Souveraine de la biodiversité, la canopée est un véritable paradis perché. Derrière chaque escapade se cache peut-être une odyssée. Mi-hostiles, mi-fragiles, les forêts primaires nous fascinent ! En 1985, après des années de persévérance, le Radeau des cimes prend son envol et repousse les limites de notre connaissance.
Auparavant, les missions reposaient sur des pratiques un peu « terre-à-terre ». Sans relâche, il fallait grimper, escalader, s’accrocher de tous les côtés. Rémi Caritey, « récolteur de graines » raconte les Vertiges de la forêt : « Pour évoluer dans un arbre, il faut produire une gestuelle à nulle autre pareille ». Le Radeau des cimes, bien tranquille, aborde la canopée par la voie divine. Cette folle machine des temps modernes devient un passeport pour l’aventure et donne le « top départ » à de brillantes expéditions scientifiques. Grâce à un ballon dirigeable, une structure filaire est délicatement déposée sur la cime des arbres. Une fois embarqués, les chercheurs deviennent des privilégiés. Cette expérience insolite est un émerveillement de chaque instant, et au-delà de l’aspect scientifique, le spectacle est magnifique. Menées par Dany Cleyet-Marrel (pilote), Gilles Ebersolt (architecte) et Francis Hallé, ces séjours arboricoles sont rythmés par de nombreuses découvertes d’espèces, totalement ignorées.

Concrètement, les missions commencent toutes de la même façon. Après l’étape de repérage, le dirigeable AS300 amorce sa descente et prépare le grand débarquement. Lorsque la position est validée, la structure pneumatique est délicatement déposée. « L’arbrissage » est un grand moment ! Pour Dany, le pilote, c’est presque de la haute voltige. Le dirigeable a une grande force d’inertie, et la météo ne se prive jamais de faire des facéties.
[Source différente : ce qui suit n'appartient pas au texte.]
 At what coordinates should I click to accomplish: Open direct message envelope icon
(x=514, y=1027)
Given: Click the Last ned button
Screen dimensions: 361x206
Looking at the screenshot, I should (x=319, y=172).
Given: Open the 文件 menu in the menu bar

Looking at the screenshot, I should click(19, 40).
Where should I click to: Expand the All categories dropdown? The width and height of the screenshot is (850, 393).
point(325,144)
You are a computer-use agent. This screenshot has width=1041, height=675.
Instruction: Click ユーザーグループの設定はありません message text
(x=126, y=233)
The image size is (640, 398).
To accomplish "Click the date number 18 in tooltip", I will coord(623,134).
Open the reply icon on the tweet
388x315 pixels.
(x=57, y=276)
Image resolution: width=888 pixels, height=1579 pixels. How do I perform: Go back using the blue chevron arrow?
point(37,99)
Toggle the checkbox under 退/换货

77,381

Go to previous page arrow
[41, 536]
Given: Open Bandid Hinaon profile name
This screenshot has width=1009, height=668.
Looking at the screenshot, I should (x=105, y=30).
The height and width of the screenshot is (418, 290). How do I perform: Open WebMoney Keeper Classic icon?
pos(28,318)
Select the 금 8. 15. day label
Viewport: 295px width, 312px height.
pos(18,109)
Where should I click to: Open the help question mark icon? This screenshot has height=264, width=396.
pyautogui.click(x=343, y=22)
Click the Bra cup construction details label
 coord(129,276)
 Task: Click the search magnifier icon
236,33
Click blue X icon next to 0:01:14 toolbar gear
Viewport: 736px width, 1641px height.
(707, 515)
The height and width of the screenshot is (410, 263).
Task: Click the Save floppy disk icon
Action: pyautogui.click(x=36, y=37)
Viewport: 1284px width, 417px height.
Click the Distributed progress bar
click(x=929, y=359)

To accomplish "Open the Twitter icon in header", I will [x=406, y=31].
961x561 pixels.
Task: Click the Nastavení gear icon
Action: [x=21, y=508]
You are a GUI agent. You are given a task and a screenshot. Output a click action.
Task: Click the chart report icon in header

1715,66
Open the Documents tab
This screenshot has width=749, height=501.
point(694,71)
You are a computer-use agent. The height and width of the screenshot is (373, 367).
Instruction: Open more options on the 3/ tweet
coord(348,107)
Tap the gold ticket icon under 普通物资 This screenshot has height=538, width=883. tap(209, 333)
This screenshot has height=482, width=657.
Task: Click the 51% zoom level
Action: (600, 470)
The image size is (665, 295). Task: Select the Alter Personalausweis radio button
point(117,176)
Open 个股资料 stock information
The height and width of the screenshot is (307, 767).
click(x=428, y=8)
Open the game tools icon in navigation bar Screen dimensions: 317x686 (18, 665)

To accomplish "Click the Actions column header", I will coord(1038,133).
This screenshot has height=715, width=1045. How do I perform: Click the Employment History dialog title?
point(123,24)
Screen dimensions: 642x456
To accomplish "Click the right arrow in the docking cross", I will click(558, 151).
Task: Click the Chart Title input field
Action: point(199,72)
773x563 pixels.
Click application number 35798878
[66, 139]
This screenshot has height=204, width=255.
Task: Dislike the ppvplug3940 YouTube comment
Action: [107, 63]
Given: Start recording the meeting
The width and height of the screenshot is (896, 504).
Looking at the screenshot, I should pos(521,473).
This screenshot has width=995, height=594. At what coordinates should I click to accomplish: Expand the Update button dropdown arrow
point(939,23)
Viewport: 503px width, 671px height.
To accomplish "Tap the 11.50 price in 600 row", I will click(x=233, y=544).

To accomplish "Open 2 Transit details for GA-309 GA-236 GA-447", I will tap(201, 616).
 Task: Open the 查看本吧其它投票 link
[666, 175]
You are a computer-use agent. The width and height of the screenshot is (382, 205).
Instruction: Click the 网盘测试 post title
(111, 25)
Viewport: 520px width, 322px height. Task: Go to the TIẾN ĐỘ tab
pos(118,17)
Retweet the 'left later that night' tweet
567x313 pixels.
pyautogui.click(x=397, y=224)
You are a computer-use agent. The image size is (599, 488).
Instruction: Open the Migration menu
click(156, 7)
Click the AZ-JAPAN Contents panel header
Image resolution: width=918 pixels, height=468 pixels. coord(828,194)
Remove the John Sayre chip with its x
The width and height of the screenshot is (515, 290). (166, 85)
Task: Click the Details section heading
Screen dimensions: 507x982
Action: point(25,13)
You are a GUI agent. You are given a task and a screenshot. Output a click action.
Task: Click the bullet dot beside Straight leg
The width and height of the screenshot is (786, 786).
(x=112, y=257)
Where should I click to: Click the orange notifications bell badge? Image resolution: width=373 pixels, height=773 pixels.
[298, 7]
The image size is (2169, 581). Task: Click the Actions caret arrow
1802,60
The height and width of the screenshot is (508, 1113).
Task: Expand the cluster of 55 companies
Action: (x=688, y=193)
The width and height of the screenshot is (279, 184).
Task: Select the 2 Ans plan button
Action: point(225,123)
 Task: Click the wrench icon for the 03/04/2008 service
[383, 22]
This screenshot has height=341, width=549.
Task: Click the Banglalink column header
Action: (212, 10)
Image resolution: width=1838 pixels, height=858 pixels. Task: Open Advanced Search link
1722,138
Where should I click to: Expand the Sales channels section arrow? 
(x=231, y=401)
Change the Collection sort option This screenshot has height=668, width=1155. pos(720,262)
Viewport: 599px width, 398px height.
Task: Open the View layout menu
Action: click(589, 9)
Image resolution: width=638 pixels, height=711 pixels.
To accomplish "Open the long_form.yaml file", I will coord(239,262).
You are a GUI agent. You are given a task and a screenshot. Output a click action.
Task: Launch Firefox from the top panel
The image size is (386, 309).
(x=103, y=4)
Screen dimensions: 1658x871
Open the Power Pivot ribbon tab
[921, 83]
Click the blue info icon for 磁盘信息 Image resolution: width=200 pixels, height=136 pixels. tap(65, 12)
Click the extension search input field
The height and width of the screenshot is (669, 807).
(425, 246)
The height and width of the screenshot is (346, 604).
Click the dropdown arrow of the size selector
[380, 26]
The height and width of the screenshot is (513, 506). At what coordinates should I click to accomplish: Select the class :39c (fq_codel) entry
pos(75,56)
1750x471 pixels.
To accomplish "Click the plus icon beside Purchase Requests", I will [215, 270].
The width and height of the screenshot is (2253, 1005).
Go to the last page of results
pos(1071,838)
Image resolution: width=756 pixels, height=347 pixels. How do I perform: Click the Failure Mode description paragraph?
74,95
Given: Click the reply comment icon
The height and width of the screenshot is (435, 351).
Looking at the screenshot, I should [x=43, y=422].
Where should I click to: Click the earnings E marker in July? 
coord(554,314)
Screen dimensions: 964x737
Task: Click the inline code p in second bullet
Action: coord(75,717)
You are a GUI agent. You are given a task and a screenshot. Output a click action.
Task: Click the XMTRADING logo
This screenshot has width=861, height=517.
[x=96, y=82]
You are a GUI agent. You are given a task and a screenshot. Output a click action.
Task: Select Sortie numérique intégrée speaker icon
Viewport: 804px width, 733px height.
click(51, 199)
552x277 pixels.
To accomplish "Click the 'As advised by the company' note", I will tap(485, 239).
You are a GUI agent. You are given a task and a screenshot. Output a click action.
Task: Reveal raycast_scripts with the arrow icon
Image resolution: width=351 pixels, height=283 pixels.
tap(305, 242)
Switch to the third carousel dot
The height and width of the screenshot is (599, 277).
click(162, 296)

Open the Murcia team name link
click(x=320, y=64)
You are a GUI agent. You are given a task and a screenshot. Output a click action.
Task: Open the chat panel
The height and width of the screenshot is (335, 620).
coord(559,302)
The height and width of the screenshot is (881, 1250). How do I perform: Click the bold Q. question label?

Généralement, c’est en fin de journée qu’atterrissent les aventuriers. Contrairement à l’atmosphère humide mais tolérable du sous-bois, la canopée se transforme vite en fournaise infernale. Pour se garantir un confort de travail, les scientifiques s’organisent pour profiter des heures fraiches de la journée. « Au lever du soleil il ne faut pas traîner, car dans les heures qui suivent la température devient insupportable. Il faut collecter, cueillir, photographier… et il faut le faire emmailloté dans un harnais, à plus de quarante mètres au-dessus du plancher forestier » raconte Gilles Ebersolt. Le bivouac est un excellent moyen pour se rendre opérationnel dès le petit matin. Les courageux explorateurs passent donc la nuit allongés sur les filets, emmitouflés dans leurs duvets. « Quand le temps est sec, nous vivons des nuits magiques. En revanche, lorsque la pluie s’invite, nous avons l’impression de dormir dans une grande serpillère » ironise Gilles Ebersolt.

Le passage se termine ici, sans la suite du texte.